“Esa fue una experiencia inolvidable. En mi graduación estuvo presente José Ramón Fernández, Ministro de Educación en ese entonces. Fue un día muy especial, el día en que mi sueño se convirtió en realidad: ya era maestra”, recuerda Blanquita, con una mirada que brilla de emoción. “Para una niña de familia humilde como yo, ser maestra significaba mucho más que un empleo; era una oportunidad para cambiar vidas, incluyéndome a mí misma”.
“Mis primeros alumnos, esos pequeños que hoy son grandes, siguen siendo parte de mi vida. Me llaman, me buscan,me envían saludos, e incluso algunos se presentan como médicos o periodistas, y me dicen: ‘Gracias, maestra, por todo lo que nos enseñó”.
La maestra no puede evitar sonreír con una mezcla de orgullo y emoción cuando recuerda esos momentos. “ Imaginate cuando vas al médico y el cardiólogo es uno de tus alumnos. Eso no tiene precio”, dice con una lágrima en el ojo. «Y cuando leo un artículo en la prensa y veo que lo escribió una de mis exalumnas, mi corazón se llena de alegría. Esos son los verdaderos premios».
Aunque Blanquita se jubiló hace años, su amor por la educación no ha disminuido ni un ápice. En 2011, ya fuera del sistema educativo, decidió inscribirse en un curso de parchería (pintura trabajada con tela) en la Casa de la Cultura de Plaza. A pesar de que su salud ya no es la misma, sigue sintiendo una necesidad constante de enseñar.
“A veces, me vienen ideas de proyectos y me digo: ‘¡Esto podría ser una nueva clase!’», cuenta Blanquita, con una chispa en los ojos. “Nunca dejo de pensar en enseñar.
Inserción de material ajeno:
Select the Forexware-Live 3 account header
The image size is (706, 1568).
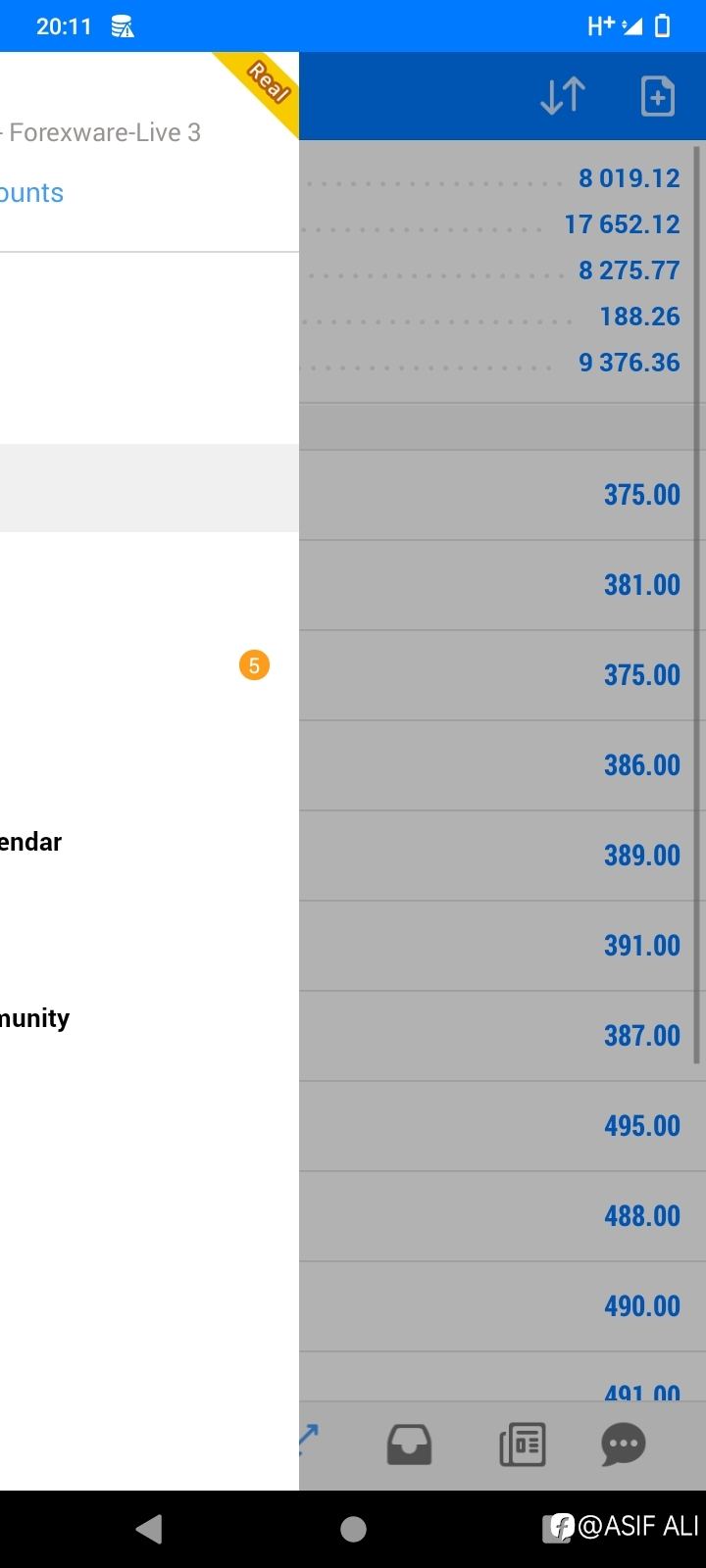click(101, 132)
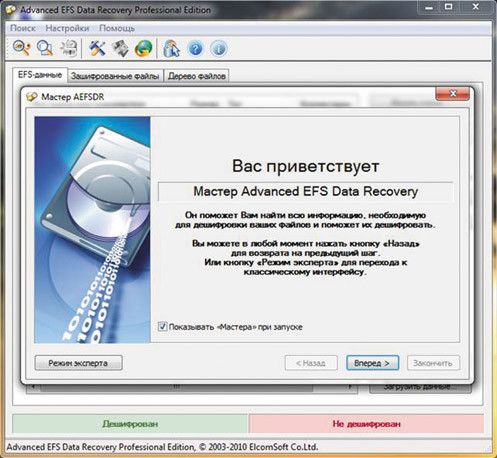Uncheck 'Показывать «Мастера» при запуске' checkbox
The image size is (497, 458).
point(162,326)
Siempre que puedo, hago algo para compartir lo que sé”.
Hoy, con más de 30 años dedicados a la enseñanza, Blanquita es un ejemplo vivo de lo que significa ser un verdadero educador. Su legado no está solo en los diplomas o menciones que recibió a lo largo de su carrera, sino en los corazones de muchos alumnos que crecieron bajo su mirada atenta, su paciencia infinita y su amor por la educación.
“Lo más hermoso de ser maestra no son los los reconocimientos. Lo más hermoso es ver cómo tus alumnos crecen, cómo hacen el bien, cómo se superan. Cuando uno siembra con amor, los frutos siempre llegan”, reflexiona Blanquita, mientras su rostro se ilumina con una sonrisa llena de satisfacción.
La historia de Blanquita es solo una de tantas que se multiplican por todo el país. Su dedicación, su amor por la enseñanza y su capacidad para dejar huellas imborrables en la vida de sus alumnos representan a cada educador cubano, a cada maestro y maestra que, como ella, ha entregado su vida al magisterio.
Cada aula en Cuba alberga historias similares, cargadas de sacrificio, amor y esperanza por un futuro mejor.
Hoy, al reconocer la trayectoria de Blanquita, también rendimos homenaje a todos los educadores del país, cuyas vidas están entrelazadas con las de las generaciones que han formado. Su labor, a veces invisible, pero siempre esencial, es la base sobre la que se construye el porvenir de un pueblo.